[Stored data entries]
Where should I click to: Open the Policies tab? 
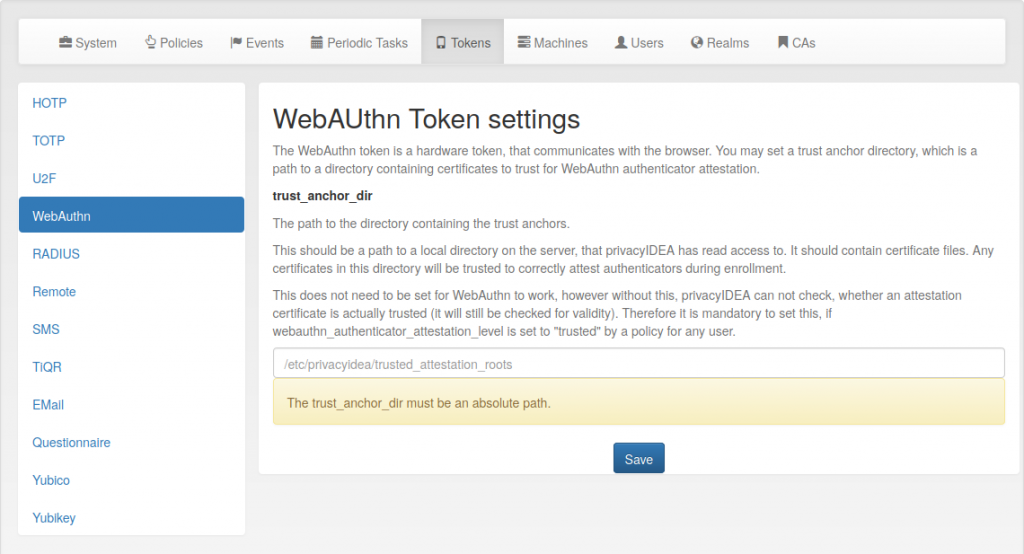[x=174, y=42]
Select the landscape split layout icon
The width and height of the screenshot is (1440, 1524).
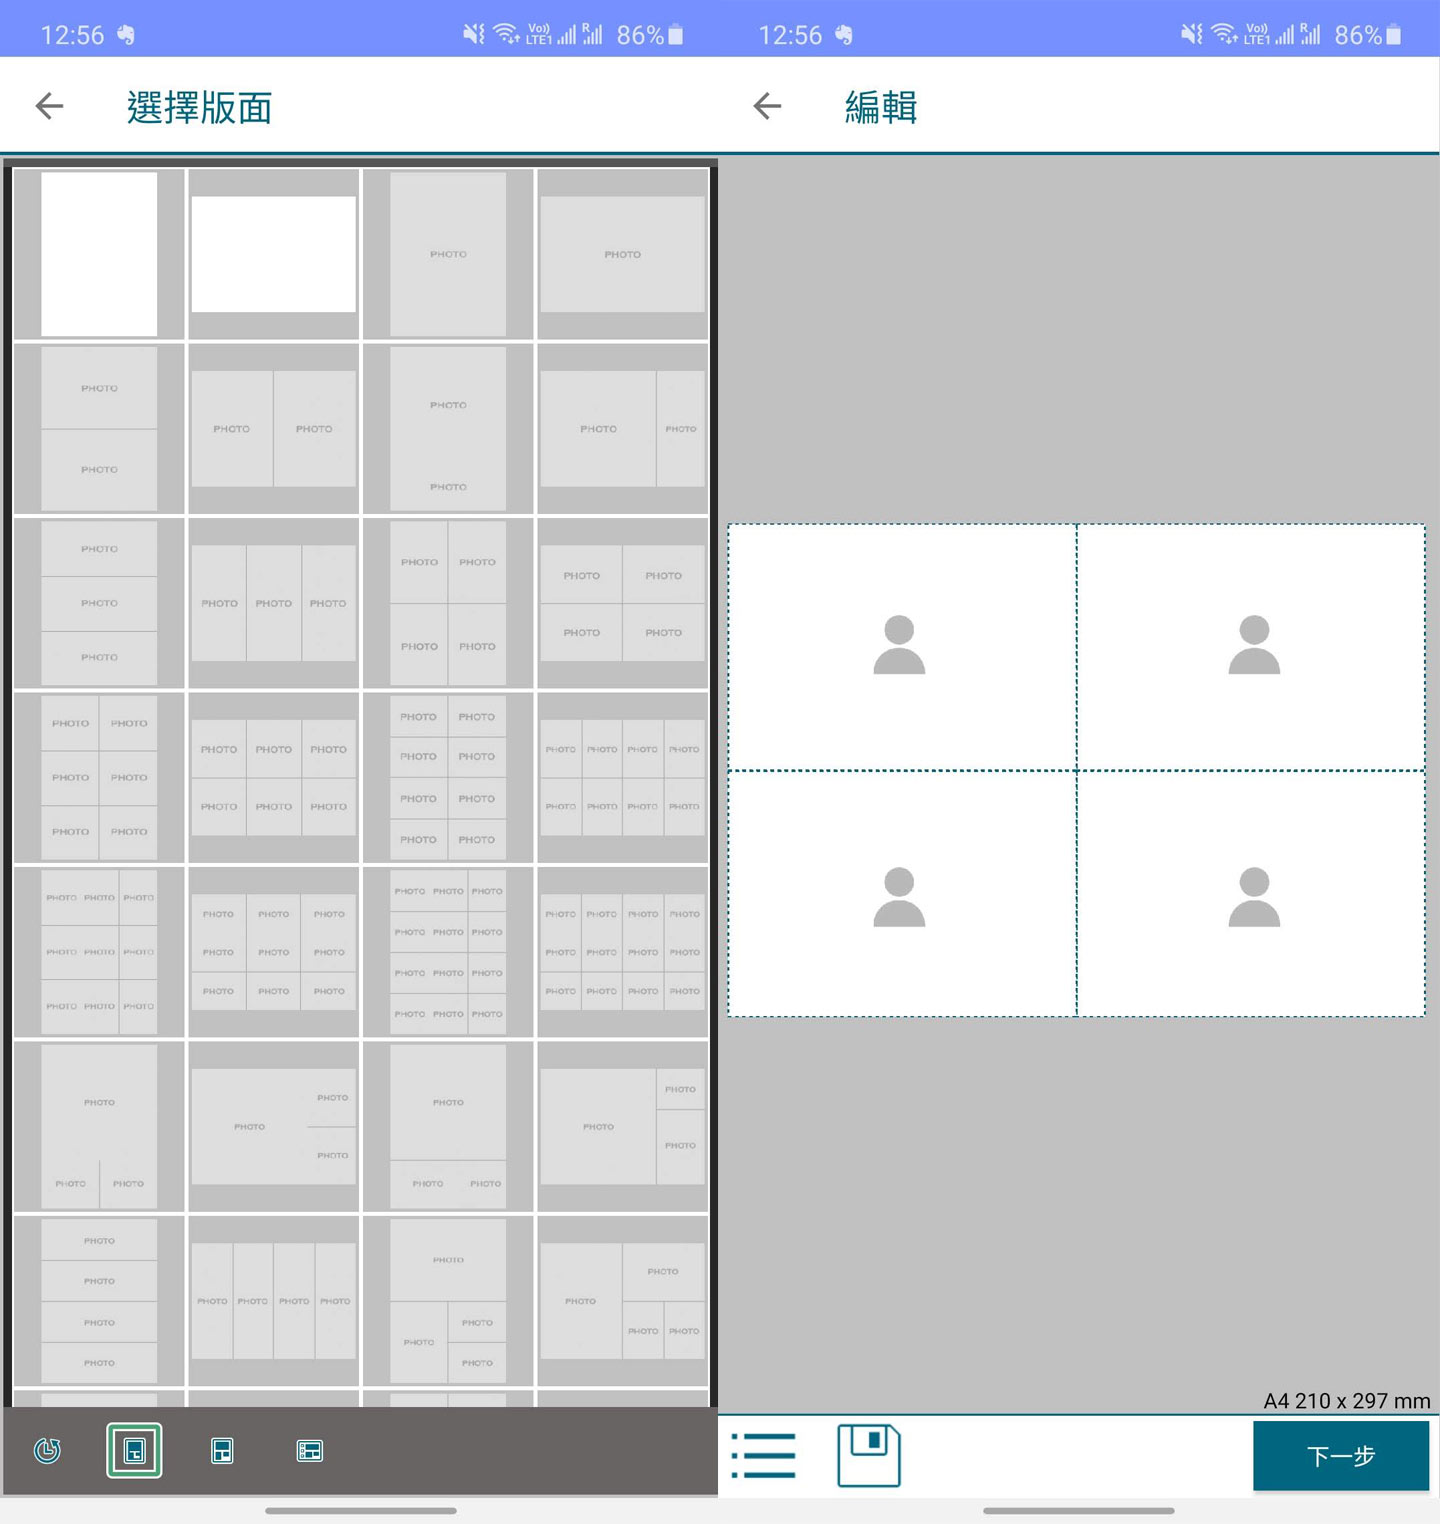click(222, 1451)
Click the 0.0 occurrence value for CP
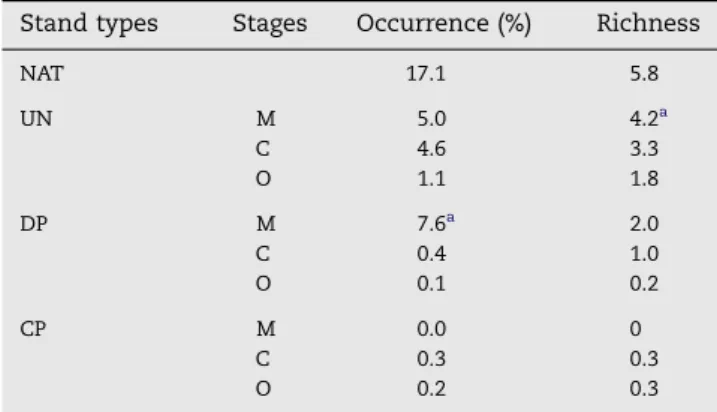 click(431, 329)
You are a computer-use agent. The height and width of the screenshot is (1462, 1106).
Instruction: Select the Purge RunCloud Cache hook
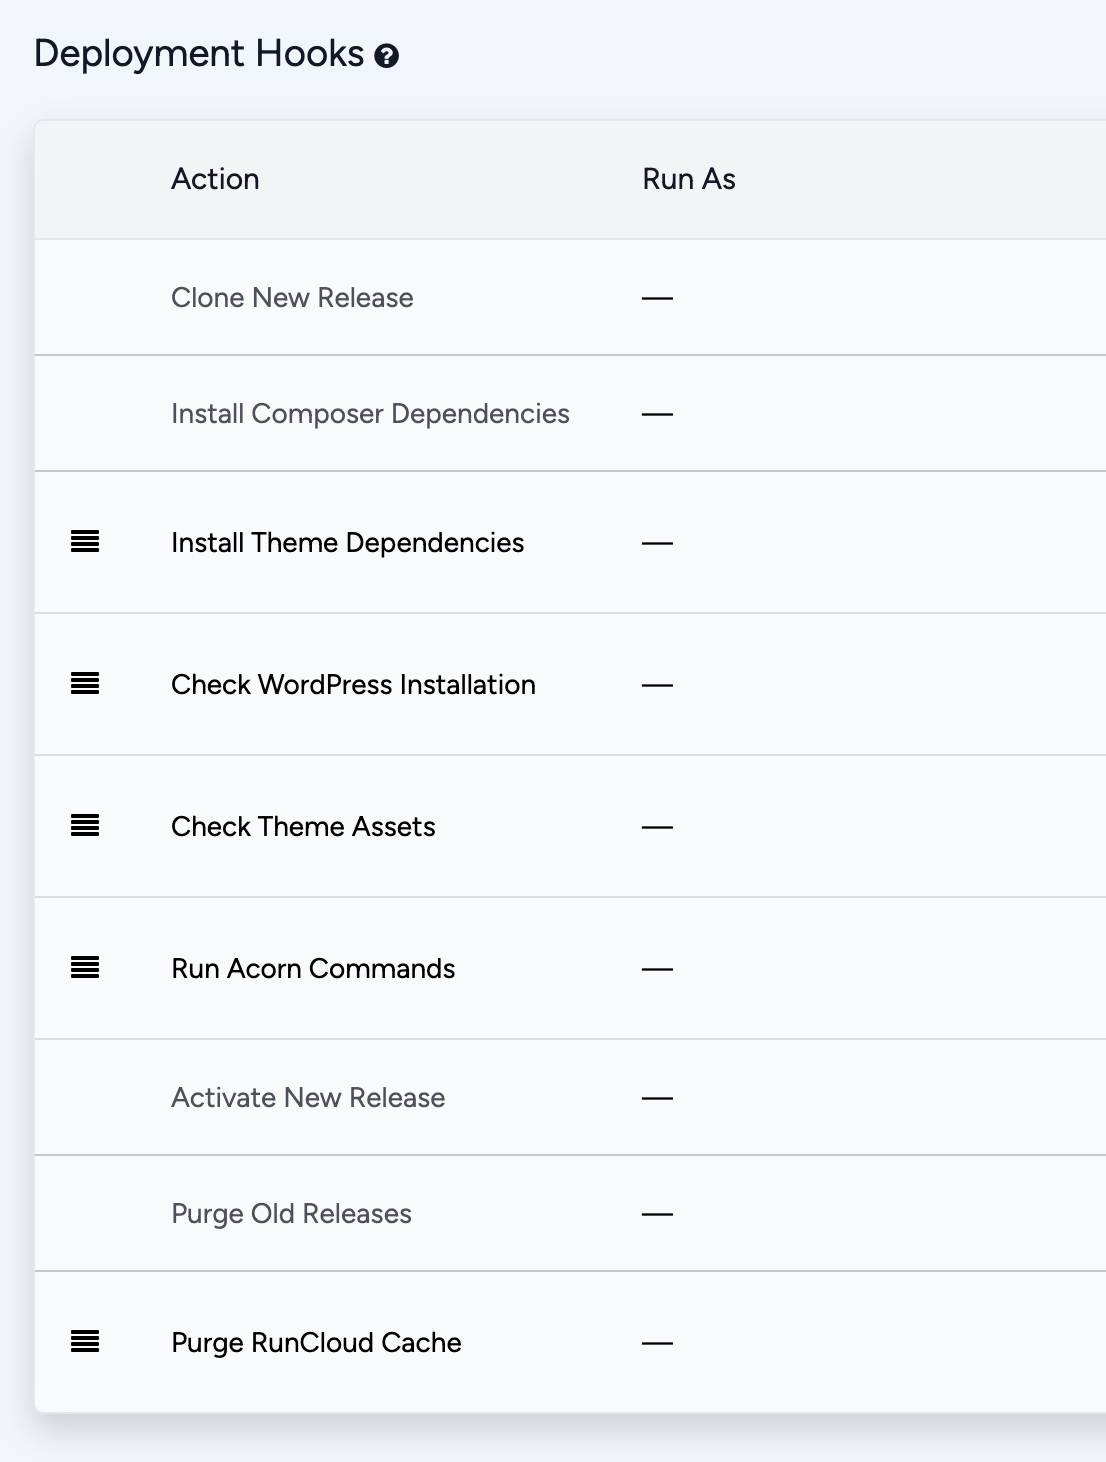(x=316, y=1342)
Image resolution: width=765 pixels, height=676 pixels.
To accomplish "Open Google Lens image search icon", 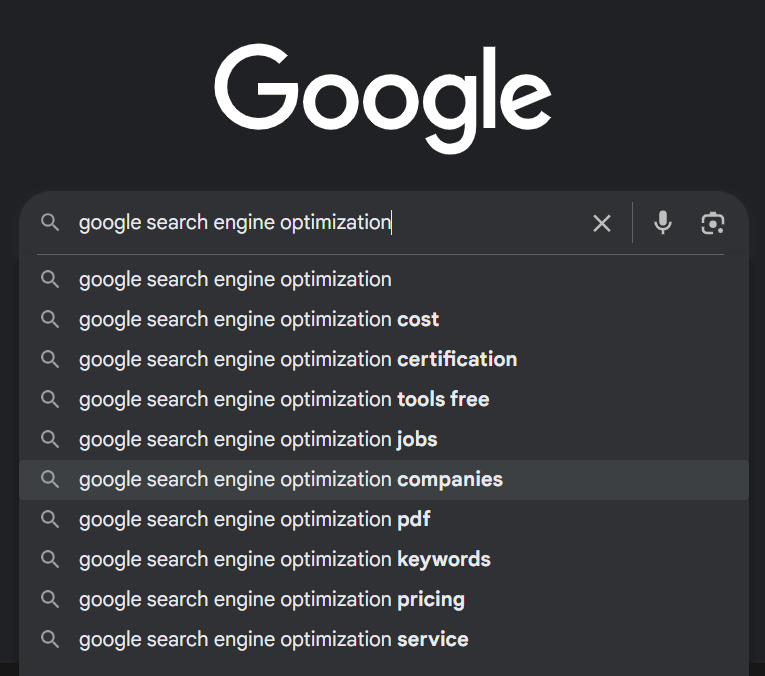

● **What needs to be done**:
The result should be a word-for-word restatement of all the data, without images.

● **Output of the exercise**:
Where should I click to: Open the Policies tab? 
[x=174, y=42]
Select the landscape split layout icon
The width and height of the screenshot is (1440, 1524).
click(222, 1451)
Click the 0.0 occurrence value for CP
 click(431, 329)
You are a computer-use agent. The height and width of the screenshot is (1462, 1106).
Instruction: Select the Purge RunCloud Cache hook
(x=316, y=1342)
Image resolution: width=765 pixels, height=676 pixels.
To accomplish "Open Google Lens image search icon", 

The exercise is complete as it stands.